Our ability to cure systemic diseases relies on a quantitative understanding of whole-body
metabolism, which requires comprehensive measurement of its dynamic states. However,
challenges arise from the lack of our ability to quantify metabolic fluxes (i.e., rates at which
pathways are utilized) on a systems level. Metabolic fluxes are a direct readout for the dynamic
state of metabolism but intangible deduced quantities that result from the catalytic interaction
between metabolites and enzymes according to the kinetic and thermodynamic laws. Metabolic
flux analysis (MFA) framework allows quantitation of metabolic fluxes by imposing mass balances
on all isotopologues resulting from stable isotope tracing experiments.
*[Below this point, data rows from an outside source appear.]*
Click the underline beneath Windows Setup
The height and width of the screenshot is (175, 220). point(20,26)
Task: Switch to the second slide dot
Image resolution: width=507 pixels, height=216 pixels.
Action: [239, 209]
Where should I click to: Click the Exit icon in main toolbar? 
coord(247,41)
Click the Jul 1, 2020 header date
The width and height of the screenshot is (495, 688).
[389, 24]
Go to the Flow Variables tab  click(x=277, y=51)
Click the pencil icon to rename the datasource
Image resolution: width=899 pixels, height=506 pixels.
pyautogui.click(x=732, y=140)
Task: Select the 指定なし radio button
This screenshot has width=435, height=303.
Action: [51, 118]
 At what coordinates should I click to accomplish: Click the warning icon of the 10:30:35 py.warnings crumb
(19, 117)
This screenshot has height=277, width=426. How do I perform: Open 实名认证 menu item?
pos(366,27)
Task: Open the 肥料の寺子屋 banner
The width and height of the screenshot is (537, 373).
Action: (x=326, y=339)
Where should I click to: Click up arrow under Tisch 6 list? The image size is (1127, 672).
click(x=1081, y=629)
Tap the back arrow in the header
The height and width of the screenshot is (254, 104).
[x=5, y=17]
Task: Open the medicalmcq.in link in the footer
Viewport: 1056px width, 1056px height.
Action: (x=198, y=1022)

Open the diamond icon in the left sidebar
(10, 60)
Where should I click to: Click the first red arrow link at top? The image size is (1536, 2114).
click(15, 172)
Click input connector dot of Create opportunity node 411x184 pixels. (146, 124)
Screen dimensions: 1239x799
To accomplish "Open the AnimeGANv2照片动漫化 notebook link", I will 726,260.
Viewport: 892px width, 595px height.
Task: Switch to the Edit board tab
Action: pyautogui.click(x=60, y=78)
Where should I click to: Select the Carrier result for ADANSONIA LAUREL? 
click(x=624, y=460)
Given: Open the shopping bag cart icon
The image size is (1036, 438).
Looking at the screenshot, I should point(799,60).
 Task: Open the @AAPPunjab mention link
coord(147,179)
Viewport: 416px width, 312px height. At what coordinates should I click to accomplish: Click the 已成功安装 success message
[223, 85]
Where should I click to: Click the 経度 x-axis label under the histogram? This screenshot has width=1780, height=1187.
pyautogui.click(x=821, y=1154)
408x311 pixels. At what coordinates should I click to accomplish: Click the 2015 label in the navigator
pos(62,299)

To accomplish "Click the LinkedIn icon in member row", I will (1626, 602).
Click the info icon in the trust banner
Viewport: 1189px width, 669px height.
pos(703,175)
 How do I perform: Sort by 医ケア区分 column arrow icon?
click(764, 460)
As carbons form the
molecular backbone, 13C-labeled substrates are extensively employed.
The overarching aim of this project is to facilitate the measurement of metabolic fluxes on
muti-tissue and whole-body levels by tracing multiple isotope tracers. Knowledge of
metabolic fluxes offers dual benefits of laying a solid foundation for understanding and controlling
metabolism. To effectively achieve this computationally intensive goal, our teams at UCLA and
Stevens will combine deep learning with analytical, stable isotope tracing, and simulation
techniques. Using multilayer neural networks, we will develop deep learning models that predict
metabolic fluxes from the isotope labeling patterns of metabolites. With the augmented flux
determination capability, we will impart quantitative systems-level knowledge of metabolism in
individual and across tissues in co-cultures and animals.

## Key facts

- **NIH application ID:** 10791521
- **Project number:** 1R21AT012694-01
- **Recipient organization:** UNIVERSITY OF CALIFORNIA LOS ANGELES
- **Principal Investigator:** Pin-Kuang Lai
- **Activity code:** R21 (R01, R21, SBIR, etc.)
- **Funding institute:** NIH
- **Fiscal year:** 2024
- **Award amount:** $230,296
- **Award type:** 1
- **Project period:** 2024-07-17 → 2026-04-30

## Primary source

NIH RePORTER: https://reporter.nih.gov/project-details/10791521

## Citation

> US National Institutes of Health, RePORTER application 10791521, Whole-body-level metabolic flux quantitation by machine learning (1R21AT012694-01). Retrieved via AI Analytics 2026-05-27 from https://api.ai-analytics.org/grant/nih/10791521. Licensed CC0.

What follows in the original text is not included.